Exercise data Block Start

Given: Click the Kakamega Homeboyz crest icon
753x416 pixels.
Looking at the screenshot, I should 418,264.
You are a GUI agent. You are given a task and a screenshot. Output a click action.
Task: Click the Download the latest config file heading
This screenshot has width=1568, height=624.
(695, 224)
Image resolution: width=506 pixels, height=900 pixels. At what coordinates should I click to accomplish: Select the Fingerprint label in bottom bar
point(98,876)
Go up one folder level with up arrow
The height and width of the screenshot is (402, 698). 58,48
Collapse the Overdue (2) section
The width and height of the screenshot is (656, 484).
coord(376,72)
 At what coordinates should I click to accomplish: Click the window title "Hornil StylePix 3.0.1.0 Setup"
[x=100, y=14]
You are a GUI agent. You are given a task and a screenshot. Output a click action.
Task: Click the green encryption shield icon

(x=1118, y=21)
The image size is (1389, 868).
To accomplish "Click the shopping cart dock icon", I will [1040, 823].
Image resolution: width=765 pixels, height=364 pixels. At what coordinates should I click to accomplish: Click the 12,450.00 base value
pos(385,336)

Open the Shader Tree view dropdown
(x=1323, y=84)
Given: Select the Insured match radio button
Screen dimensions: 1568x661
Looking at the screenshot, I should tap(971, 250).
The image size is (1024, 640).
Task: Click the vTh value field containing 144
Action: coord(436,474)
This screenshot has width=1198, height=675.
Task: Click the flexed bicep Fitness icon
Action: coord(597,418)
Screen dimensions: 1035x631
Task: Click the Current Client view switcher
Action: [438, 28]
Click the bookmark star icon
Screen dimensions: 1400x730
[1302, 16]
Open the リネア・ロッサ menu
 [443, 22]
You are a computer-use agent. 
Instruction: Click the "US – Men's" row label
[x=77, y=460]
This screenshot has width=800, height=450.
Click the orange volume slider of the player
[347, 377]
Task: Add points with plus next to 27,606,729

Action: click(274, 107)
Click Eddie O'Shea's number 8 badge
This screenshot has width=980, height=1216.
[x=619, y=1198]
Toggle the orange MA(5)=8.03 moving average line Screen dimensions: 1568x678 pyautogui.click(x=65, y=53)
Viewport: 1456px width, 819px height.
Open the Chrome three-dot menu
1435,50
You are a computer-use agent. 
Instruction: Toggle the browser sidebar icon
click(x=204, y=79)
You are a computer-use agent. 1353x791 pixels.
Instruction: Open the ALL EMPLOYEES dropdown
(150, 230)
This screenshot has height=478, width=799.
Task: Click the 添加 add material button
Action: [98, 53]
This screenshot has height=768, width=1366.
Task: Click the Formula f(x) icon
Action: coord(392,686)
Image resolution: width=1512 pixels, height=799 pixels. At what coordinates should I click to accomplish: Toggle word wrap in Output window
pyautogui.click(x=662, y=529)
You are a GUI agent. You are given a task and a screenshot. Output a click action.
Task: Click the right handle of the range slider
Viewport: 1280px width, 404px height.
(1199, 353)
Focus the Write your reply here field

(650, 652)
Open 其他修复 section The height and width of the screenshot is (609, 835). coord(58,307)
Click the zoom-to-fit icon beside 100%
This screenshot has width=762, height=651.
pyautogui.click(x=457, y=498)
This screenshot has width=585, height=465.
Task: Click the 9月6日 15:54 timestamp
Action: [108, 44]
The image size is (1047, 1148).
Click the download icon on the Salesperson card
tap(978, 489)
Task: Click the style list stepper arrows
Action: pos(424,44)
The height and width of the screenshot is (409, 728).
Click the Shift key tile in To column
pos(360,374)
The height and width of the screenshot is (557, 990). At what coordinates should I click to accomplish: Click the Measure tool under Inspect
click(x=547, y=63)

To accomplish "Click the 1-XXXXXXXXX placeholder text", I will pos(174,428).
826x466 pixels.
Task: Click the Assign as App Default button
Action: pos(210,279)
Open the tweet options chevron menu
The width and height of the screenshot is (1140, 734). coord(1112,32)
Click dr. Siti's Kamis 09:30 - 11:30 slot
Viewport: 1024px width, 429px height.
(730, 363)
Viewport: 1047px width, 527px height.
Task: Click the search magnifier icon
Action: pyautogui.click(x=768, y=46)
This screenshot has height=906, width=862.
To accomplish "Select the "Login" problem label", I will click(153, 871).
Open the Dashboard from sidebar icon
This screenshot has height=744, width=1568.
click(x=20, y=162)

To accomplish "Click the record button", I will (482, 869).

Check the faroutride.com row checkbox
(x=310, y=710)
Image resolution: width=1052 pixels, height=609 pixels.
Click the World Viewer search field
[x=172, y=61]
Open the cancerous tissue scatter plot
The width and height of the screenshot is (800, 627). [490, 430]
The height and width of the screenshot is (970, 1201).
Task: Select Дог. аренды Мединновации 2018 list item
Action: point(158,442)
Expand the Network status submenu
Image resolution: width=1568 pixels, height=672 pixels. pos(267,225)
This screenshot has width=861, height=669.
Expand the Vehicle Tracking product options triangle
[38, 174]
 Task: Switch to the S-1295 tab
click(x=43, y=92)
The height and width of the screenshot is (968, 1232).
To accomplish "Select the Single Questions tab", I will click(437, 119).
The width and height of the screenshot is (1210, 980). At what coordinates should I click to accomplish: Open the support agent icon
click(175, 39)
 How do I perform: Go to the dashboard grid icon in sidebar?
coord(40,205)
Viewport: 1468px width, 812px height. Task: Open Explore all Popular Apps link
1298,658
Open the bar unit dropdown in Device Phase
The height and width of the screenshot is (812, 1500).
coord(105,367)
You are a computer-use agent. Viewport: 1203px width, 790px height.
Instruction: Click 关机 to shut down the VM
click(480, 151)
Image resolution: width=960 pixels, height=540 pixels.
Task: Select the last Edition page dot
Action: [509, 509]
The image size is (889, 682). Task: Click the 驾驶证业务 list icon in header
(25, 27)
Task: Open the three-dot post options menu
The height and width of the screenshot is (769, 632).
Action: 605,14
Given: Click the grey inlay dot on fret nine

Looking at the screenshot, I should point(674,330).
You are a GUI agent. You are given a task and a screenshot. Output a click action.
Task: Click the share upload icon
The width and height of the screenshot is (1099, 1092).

Exercise data Block End

If a line in the records contains the word "computer", copy it.

You are a computer-use agent. 
You are a computer-use agent. 
You are a computer-use agent. 1353x791 pixels.
You are a computer-use agent. Viewport: 1203px width, 790px height.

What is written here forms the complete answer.